In the records below, begin at the line containing "Screen dimensions: 700x954" and end at the line containing "You are a computer-use agent. Image"; quote every line in that span exactly, including both boundary lines, and no others.

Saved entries
----
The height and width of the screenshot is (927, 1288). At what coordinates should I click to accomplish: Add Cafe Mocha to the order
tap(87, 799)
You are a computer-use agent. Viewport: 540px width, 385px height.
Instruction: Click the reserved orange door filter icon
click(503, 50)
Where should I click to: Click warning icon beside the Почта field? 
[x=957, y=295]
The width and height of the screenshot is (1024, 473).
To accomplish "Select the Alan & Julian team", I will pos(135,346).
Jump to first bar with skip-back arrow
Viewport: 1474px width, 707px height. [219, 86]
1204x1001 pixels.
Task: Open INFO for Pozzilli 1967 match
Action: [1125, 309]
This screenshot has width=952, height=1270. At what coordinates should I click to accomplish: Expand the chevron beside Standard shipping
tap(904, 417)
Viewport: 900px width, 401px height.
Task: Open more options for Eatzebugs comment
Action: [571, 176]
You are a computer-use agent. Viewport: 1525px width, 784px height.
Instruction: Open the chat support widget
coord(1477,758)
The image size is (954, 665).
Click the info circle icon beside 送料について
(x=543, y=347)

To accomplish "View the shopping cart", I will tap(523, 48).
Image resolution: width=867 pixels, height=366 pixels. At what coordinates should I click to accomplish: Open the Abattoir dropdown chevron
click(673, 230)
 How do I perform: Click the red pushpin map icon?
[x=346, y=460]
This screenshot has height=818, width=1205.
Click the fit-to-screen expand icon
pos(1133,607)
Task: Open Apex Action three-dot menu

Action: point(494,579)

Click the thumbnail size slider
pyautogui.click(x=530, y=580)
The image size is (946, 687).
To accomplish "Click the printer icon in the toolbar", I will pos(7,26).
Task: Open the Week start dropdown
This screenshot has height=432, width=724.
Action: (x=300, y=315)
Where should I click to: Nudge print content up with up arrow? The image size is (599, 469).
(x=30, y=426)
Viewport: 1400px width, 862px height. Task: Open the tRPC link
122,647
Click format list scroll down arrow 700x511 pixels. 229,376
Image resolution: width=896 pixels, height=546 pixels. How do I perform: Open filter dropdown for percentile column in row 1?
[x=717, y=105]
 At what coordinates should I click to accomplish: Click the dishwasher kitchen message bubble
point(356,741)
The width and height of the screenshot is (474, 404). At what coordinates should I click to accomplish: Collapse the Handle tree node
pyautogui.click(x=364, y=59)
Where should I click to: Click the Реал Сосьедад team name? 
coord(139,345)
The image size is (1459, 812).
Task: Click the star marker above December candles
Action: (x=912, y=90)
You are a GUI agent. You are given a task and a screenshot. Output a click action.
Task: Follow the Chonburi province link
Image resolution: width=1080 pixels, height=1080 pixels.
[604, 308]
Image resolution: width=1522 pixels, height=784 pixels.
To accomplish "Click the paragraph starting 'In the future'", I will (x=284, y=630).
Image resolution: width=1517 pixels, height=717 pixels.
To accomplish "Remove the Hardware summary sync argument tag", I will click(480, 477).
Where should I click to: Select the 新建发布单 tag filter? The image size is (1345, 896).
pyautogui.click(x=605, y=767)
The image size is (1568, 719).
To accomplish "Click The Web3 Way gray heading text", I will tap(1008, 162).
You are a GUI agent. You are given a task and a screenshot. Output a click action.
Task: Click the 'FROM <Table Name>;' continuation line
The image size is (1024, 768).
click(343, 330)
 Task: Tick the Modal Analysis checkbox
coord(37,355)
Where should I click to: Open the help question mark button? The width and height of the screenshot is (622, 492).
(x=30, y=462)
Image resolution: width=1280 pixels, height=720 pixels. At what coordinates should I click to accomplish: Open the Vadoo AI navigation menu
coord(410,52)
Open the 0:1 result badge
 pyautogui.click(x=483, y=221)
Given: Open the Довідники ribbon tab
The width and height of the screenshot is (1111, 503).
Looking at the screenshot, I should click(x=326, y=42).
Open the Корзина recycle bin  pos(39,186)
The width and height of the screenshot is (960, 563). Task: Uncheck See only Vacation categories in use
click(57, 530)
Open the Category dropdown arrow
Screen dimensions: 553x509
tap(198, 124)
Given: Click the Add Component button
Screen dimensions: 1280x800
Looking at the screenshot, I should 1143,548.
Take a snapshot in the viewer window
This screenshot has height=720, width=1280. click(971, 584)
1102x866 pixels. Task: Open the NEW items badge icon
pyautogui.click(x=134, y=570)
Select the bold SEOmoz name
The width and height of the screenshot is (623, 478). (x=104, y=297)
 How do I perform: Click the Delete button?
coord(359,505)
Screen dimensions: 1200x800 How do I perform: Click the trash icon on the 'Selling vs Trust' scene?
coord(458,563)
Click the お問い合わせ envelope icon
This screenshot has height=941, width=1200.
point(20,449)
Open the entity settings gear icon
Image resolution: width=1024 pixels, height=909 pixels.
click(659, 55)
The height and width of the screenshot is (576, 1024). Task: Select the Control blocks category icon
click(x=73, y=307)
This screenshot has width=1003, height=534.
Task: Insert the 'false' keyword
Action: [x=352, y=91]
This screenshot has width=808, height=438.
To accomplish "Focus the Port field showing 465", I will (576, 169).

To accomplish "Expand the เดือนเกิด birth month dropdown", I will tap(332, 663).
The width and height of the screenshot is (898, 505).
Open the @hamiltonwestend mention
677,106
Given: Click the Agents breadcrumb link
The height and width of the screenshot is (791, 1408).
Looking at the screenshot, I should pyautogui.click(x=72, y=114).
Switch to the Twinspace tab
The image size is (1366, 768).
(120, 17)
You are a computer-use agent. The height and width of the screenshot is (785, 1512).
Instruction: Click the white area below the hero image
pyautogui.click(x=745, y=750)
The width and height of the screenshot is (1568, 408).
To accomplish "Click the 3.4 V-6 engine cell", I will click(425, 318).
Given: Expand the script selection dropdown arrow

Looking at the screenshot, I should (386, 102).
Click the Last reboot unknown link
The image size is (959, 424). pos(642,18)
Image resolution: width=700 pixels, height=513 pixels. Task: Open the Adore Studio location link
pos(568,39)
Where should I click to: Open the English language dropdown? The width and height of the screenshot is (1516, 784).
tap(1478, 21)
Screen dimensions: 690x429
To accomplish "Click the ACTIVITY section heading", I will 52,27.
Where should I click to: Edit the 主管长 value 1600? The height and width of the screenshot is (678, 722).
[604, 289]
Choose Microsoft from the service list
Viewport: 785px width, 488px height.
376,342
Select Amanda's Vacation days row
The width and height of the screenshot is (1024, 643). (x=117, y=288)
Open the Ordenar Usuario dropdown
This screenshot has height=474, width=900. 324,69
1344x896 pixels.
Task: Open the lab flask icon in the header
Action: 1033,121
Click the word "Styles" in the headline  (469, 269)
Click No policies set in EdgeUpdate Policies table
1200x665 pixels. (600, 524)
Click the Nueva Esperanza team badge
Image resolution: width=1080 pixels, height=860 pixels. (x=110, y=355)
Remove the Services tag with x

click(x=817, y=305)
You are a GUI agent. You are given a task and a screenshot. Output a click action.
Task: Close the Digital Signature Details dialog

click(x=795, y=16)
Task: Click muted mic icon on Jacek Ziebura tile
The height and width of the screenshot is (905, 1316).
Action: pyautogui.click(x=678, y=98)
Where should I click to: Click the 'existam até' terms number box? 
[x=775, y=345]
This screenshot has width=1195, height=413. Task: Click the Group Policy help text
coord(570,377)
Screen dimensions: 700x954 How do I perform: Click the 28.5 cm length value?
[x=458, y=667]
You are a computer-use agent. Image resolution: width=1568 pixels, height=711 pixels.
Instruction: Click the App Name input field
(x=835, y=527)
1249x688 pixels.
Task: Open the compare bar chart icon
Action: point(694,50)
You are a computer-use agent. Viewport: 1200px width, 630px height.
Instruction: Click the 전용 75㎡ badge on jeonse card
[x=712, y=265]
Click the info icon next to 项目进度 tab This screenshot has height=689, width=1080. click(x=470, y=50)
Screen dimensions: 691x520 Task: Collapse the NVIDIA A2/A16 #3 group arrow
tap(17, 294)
----
Reply:
Screen dimensions: 700x954 How do I perform: Click the 28.5 cm length value?
[x=458, y=667]
You are a computer-use agent. Image resolution: width=1568 pixels, height=711 pixels.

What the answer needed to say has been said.